RICHMOND, Va (WTVR) -- The gun-control debate is already underway inside Virginia's General Assembly, less than a week after this year's legislative session began. Some lawmakers are looking for more restrictions when it comes to buying firearms, while other lawmakers are not yet sold on the idea for tougher regulations.
During a press conference Tuesday morning, Delegate Patrick Hope (D - Arlington) presented a high-powered revolver he said he bought for $175 at a Virginia gun show this year. Hope said he was only asked to show his driver's license in order to buy the firearm.
Hope along with Senator Adam Ebbin (D - Alexandria) are working to close the so-called gun show loophole. The two Democrats have introduced legislation that would require background checks for every gun purchased at a gun show. Hope said 40 percent of gun sales are conducted by private dealers that are not required to conduct background checks. [Track the bills here HB2025 and SB1232]
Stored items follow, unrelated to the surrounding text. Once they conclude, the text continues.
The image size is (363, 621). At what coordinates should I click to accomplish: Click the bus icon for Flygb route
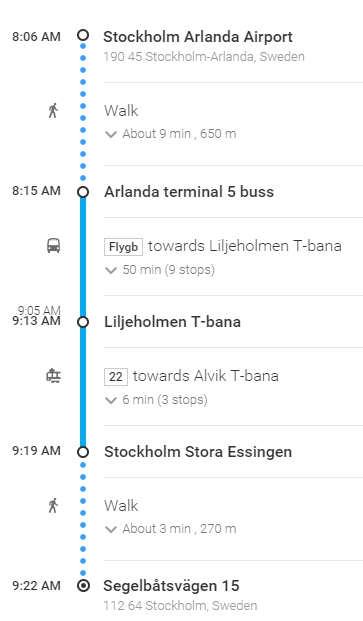coord(53,246)
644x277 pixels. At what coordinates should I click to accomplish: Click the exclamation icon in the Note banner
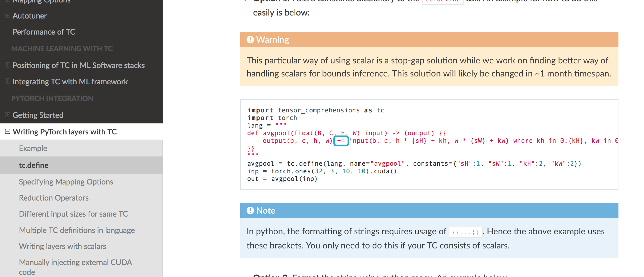[250, 210]
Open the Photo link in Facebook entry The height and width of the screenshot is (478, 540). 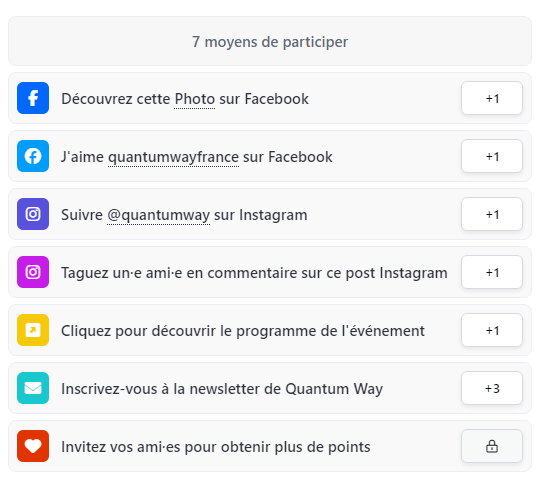(195, 99)
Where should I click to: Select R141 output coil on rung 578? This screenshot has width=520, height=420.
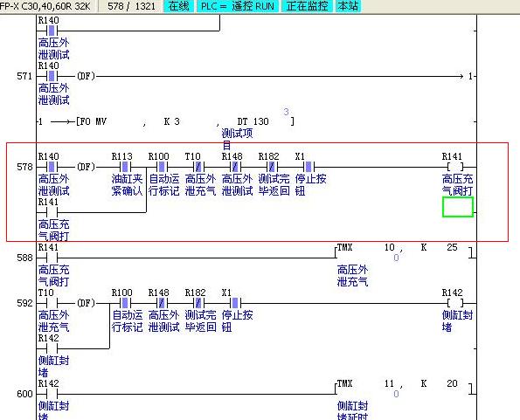coord(455,167)
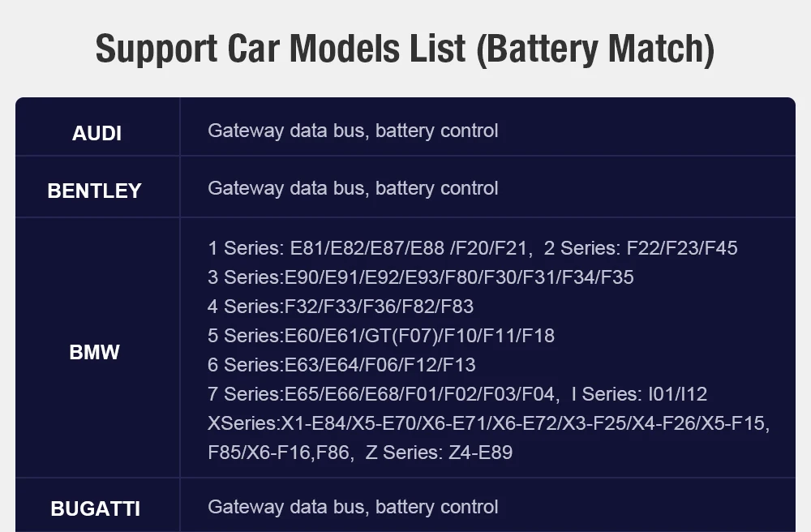Select the BUGATTI brand cell
Screen dimensions: 811x532
tap(97, 505)
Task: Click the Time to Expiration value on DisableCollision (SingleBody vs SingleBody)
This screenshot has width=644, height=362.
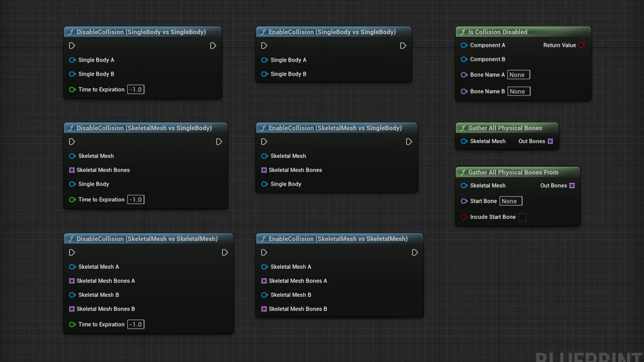Action: coord(136,89)
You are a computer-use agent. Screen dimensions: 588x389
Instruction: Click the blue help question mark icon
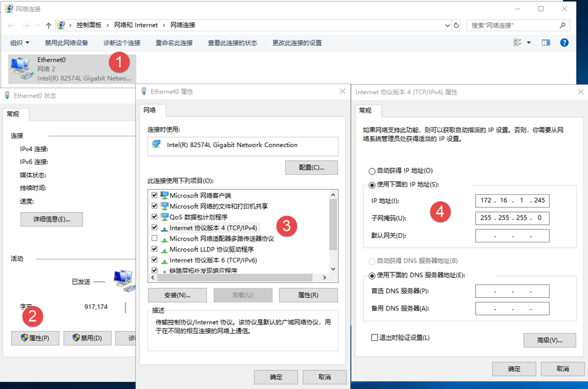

The lawmakers contend they are not trying to take guns away from hunters, but are looking to limit the accessibility of guns to criminals.
Another bill discussed Tuesday centered around a person's mental health status, regarding a mental health loophole. [Track the bills here SB 1109, HB 2221] Hope and Ebbin believe in the wake of recent tragedies many Virginians are looking for better gun control.
"Delegate Hope and I went to the gun-show where I bought this 30-round magazine for just $20, and this was as easy to buy as buying a candy bar and that is wrong," Senator Ebbin exclaimed. "This was similar to the magazine that was used to kill 26 innocent people in Newtown, Connecticut and it can't be like buying candy anymore."
However Delegate Ben Cline (R - Amherst) -- who successfully passed a bill last year that stops a person applying for a concealed handgun permit to be forced to submit fingerprints with the initial application - said before anything happens, there must be more discussion surrounding the proposed gun laws.
"We have had debates on gun-show loopholes as the proponents of those legislative initiatives call them," Del. Cline said. "We will probably have those debates again, but we also need to have the debates on school safety and what we can do to keep our kids safe."
Hope and Ebbin said they want a universal background check system implemented. As part of the proposed penalties, a dealer who does not conduct a background check could face a $2,500 fine and a year behind bars for each offense.